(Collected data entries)
== Segment start ==

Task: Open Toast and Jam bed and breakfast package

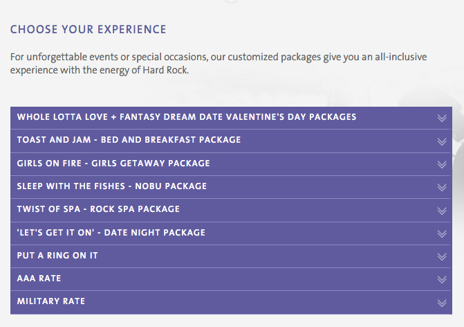Action: tap(231, 141)
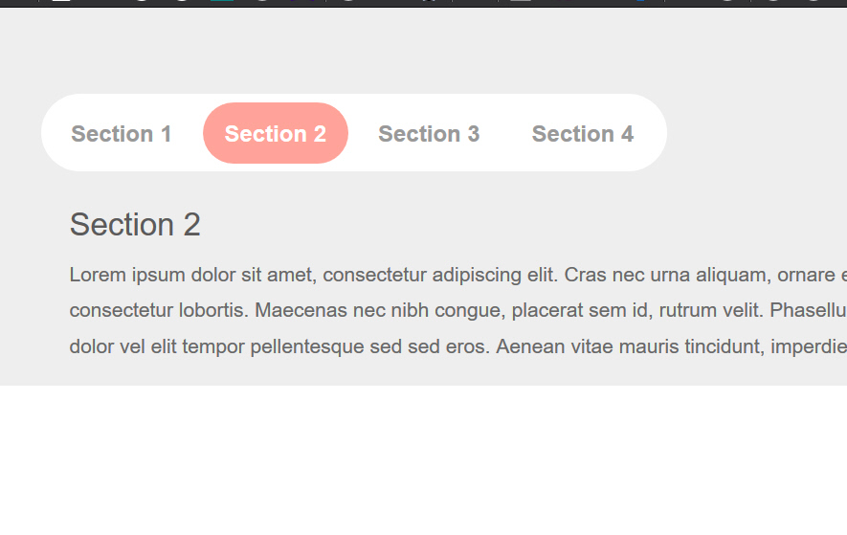Switch to the Section 1 tab
The width and height of the screenshot is (847, 535).
[122, 134]
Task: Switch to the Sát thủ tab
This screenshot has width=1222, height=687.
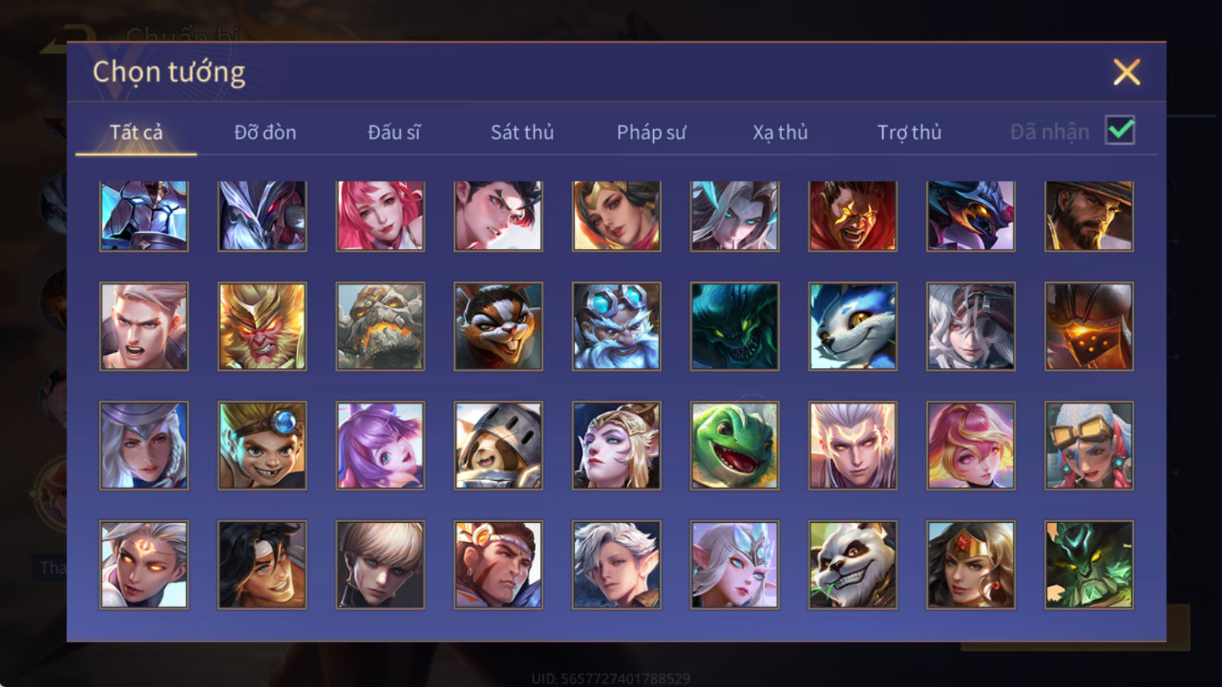Action: 522,132
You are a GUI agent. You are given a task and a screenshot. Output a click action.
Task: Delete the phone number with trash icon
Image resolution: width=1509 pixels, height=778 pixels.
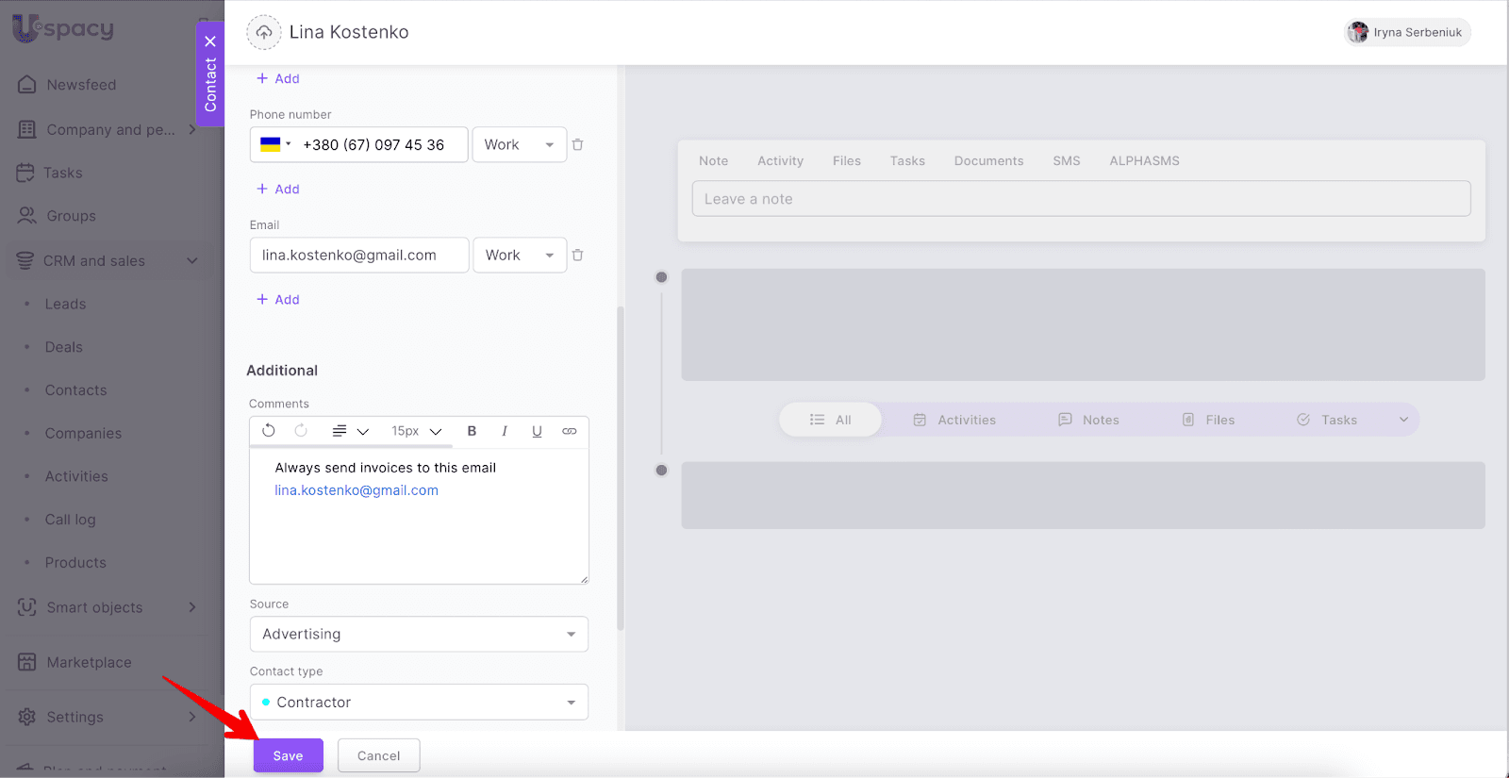click(578, 145)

== Segment end ==

WORK TO BE COMPLETED:
Carry over each record above character for character, with the pictures left out.

FINISHED EXERCISE:
Task: Open Toast and Jam bed and breakfast package

Action: tap(231, 141)
Switch to the Section 1 tab
The width and height of the screenshot is (847, 535).
[122, 134]
Task: Switch to the Sát thủ tab
This screenshot has width=1222, height=687.
Action: 522,132
You are a GUI agent. You are given a task and a screenshot. Output a click action.
Task: Delete the phone number with trash icon
Image resolution: width=1509 pixels, height=778 pixels.
click(578, 145)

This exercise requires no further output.